# [TASK PROMPT]
Below are some records. Return exactly the lines from the one with "The image size is (2480, 1058)." to the one with "Task: Tap the Customer Name column header", and nothing else.
BEGIN INFORMATION
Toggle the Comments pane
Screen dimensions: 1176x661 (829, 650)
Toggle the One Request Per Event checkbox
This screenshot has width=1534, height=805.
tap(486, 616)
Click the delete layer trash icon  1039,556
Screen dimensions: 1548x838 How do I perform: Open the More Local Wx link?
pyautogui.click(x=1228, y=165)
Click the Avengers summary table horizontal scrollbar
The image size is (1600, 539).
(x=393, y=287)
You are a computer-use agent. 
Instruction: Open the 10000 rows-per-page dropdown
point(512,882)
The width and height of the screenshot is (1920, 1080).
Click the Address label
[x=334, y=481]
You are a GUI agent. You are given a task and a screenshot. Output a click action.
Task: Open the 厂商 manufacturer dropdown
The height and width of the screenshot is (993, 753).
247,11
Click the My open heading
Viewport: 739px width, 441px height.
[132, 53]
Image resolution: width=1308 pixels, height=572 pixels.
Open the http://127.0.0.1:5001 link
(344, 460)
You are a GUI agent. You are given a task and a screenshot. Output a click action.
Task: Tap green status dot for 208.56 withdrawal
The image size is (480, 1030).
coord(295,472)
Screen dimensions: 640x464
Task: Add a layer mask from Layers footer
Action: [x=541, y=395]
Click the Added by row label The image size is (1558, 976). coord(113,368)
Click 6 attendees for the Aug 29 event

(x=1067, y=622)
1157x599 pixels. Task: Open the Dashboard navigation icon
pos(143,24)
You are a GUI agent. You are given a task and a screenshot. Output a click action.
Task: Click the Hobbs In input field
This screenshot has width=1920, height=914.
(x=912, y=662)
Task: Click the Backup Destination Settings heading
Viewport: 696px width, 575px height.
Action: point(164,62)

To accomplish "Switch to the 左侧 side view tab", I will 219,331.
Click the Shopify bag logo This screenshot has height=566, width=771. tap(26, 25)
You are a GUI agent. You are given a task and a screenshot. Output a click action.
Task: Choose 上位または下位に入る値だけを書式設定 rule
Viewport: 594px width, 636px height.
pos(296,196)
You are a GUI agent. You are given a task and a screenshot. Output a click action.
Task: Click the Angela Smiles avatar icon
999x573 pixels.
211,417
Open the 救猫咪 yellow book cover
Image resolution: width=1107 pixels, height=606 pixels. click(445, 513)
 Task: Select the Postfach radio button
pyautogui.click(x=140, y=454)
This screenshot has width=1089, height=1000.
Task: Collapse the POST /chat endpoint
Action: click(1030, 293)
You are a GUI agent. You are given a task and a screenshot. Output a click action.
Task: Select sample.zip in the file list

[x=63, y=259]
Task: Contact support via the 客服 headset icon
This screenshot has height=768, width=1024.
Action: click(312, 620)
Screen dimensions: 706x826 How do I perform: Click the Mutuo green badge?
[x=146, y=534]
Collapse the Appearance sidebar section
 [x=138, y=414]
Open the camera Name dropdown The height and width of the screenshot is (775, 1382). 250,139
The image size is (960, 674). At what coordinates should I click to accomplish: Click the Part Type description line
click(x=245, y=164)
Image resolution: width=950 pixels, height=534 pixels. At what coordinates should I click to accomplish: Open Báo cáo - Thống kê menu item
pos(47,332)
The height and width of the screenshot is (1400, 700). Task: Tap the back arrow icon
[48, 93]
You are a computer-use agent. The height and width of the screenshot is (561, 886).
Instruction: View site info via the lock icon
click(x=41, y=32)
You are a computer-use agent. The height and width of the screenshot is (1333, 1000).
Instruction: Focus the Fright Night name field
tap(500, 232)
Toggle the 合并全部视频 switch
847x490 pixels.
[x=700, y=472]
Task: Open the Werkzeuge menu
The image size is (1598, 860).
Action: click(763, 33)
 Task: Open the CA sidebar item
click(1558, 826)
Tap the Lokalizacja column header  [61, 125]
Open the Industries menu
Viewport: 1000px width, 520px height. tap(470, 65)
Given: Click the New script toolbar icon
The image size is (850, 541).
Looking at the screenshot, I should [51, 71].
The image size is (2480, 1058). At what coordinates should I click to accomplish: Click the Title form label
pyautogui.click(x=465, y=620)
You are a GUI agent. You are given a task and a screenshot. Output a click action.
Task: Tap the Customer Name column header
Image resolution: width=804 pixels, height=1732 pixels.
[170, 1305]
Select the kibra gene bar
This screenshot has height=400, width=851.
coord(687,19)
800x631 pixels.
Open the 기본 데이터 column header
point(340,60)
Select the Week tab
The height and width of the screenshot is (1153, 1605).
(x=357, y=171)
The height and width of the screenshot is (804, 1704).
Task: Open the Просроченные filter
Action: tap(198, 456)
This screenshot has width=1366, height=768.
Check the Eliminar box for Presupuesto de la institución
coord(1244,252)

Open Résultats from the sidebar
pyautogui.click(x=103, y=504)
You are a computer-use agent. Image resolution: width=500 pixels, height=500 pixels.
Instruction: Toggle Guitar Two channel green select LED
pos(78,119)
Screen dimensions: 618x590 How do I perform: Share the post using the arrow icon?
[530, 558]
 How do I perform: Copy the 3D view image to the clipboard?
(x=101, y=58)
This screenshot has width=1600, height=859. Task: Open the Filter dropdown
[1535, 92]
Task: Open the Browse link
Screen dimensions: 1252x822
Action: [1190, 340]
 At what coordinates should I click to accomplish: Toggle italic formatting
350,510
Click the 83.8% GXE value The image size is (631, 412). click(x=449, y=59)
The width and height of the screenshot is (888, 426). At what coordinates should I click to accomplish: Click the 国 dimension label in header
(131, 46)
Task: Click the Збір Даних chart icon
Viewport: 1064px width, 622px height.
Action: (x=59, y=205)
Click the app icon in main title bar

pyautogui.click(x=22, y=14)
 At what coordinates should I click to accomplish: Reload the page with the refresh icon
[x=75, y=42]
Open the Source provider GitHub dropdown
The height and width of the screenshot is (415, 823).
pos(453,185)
END INFORMATION
# [EXERCISE ANSWER]
The image size is (2480, 1058). At what coordinates should I click to accomplish: Click the Title form label
pyautogui.click(x=465, y=620)
You are a GUI agent. You are given a task and a screenshot. Output a click action.
Task: Tap the Customer Name column header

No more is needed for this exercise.